It won’t be LeBron. Or Steph. Or KD. Or Klay. Or even Kyrie.
Nah, when the 2017 NBA Finals is done and settled, the one guy who will have had the biggest impact on which team wins or loses is Kevin Love.
Granted, he may be the least talented of those mentioned here – although, if you peruse through their entire playing careers, overall skill sets and parts in commercials, that may be highly debatable. Thing is, that doesn’t matter.
What does is his being the X-factor to the equation staring at a sports nation in dire need of some quality playoff basketball action.
For all the greatness brought forth by game’s best player, the electric sharpshooting of the Warriors’ trio and the dynamic dribbling of the King’s primary sidekick, none of that tips the scale as much as Love’s penchant for teetering on the edge of good and bad, with such varying degrees of what each is.
Put it this way, when he’s on, Love is so damn good you almost wonder if he ain’t the most valuable, if not best, performer Cleveland has … even with James playing at his all-out, balls-out, brilliant level.
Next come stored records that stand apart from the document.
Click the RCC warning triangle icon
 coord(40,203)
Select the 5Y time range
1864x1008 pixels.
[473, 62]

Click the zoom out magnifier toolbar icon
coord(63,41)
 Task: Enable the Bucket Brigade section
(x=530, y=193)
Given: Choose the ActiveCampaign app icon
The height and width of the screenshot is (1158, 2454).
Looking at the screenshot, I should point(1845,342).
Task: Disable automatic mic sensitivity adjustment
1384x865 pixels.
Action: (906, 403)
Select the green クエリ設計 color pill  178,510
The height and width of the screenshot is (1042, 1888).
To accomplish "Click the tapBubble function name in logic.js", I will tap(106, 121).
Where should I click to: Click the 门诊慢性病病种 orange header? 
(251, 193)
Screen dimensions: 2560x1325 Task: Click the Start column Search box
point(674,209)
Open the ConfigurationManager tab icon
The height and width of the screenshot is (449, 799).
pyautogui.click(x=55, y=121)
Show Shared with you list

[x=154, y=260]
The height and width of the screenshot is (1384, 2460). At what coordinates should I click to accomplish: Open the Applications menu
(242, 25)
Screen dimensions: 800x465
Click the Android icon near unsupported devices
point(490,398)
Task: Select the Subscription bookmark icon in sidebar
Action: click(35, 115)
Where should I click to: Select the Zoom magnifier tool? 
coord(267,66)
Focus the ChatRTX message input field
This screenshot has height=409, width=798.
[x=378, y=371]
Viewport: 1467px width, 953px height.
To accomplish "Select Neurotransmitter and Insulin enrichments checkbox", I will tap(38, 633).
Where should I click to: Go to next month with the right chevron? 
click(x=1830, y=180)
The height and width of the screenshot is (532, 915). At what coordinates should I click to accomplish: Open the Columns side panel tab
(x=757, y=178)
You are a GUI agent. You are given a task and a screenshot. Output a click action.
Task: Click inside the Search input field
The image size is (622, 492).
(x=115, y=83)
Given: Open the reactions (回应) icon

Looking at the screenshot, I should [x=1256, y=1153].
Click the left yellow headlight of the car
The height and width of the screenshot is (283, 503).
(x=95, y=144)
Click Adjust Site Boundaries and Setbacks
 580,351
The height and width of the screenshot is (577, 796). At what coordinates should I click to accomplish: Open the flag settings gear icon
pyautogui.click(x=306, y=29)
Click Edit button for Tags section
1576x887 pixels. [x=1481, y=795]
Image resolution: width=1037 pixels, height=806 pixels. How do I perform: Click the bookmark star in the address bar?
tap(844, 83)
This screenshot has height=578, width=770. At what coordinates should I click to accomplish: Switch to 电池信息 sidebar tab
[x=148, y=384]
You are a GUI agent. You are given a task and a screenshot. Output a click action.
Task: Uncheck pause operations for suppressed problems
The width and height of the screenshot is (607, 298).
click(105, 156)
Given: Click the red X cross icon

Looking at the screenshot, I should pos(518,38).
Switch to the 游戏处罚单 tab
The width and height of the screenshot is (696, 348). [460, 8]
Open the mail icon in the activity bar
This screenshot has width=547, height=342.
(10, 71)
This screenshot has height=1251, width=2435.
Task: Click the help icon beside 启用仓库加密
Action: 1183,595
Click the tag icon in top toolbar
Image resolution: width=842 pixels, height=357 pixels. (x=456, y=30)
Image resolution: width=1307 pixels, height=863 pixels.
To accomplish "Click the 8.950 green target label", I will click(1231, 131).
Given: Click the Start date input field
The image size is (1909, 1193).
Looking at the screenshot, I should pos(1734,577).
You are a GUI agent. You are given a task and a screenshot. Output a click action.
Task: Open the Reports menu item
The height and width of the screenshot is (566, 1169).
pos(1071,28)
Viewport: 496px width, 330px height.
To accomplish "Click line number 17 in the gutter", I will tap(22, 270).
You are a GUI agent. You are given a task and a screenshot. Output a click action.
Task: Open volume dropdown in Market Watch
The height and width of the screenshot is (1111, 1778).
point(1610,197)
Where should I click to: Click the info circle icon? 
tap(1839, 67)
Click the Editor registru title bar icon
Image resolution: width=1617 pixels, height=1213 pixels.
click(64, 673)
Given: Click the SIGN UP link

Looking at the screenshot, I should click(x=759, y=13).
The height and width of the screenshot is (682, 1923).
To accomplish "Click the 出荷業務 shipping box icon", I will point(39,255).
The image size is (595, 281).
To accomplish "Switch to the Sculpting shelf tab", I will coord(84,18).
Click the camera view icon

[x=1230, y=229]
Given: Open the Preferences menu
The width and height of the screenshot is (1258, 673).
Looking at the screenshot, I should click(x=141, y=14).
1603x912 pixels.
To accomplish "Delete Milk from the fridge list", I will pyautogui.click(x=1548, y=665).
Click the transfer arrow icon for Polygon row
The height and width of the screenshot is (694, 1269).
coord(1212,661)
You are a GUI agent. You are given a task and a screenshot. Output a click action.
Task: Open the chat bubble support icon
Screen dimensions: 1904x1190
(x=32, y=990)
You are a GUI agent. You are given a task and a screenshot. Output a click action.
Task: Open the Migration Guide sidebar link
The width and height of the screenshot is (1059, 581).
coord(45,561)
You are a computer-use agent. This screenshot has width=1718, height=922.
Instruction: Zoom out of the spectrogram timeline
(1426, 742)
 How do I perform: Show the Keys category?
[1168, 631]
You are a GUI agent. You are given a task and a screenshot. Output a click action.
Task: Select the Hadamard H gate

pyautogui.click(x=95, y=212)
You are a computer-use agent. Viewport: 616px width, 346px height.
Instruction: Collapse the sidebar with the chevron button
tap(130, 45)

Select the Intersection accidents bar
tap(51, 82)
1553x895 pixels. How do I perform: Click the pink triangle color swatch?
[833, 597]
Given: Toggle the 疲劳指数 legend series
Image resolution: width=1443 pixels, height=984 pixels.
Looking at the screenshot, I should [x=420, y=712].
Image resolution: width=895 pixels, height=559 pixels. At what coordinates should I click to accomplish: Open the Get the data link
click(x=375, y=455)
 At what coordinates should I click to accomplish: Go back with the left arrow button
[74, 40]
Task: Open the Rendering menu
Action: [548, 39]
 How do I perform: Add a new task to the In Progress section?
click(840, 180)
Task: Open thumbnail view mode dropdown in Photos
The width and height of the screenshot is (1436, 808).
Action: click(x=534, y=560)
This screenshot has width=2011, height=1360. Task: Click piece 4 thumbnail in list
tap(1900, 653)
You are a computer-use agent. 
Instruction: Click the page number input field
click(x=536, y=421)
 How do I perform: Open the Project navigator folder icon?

Or he can be the worst player on the floor, just a bumbling, disoriented fool in baggy shorts with apparently no clue on how to play, or at least even act like he can.
No doubt, the veteran forward, himself on the statistical fast track to the Hall of Fame before opting to join forces with LeBron and Kyrie in Cleveland to chase down championships, brings a maddeningly frustrating act to the table. Because you never really what he’s going to be on any given night, in any given situation.
When people point to Golden State’s six-game knockout in the first title bout between these heavyweights two years ago, they tend to forget Love wasn’t even there. He’d been forced to take a powder thanks to Boston’s Kelly Olynyk taking his non-shooting in a direction it was never supposed to go in an earlier playoff series. A year ago, when the Cavs returned the favor, Love wasn’t much of a factor, either, averaging 7.3 points and 5.9 rebounds, not to mention serious pine time at crucial junctures.
But in Cleveland’s dispatching of the Celtics, four games to one, in the Eastern Conference finals, the 6-foot-10 “stretch 4” looked like his old Minnesota self, the guy who got LeBron’s attention so much so that he pushed for Love’s signing in order to make his own reappearance at “home” a reality and Kyrie’s so much that he had Love playing a starring role in the Uncle Drew ads for Pepsi.
Love was raining 3s on Boston and racking up the boards, and looking “with it” and, gulp, almost athletic in the process. Dude averaged 22.6 points in the series, shooting a ridiculous 53.5 percent from beyond the arc. In one game he had 17 rebounds. In none did he haul down any fewer than double digits.
Yo, if Cleveland gets anywhere near that kind of production for its third wheel against the Warriors, this series will be over quick … and not in favor of who the experts have labeled the favorites.
If it doesn’t, well, LeBron will get another chance to expand his legend – whether anyone will care to acknowledge it or not.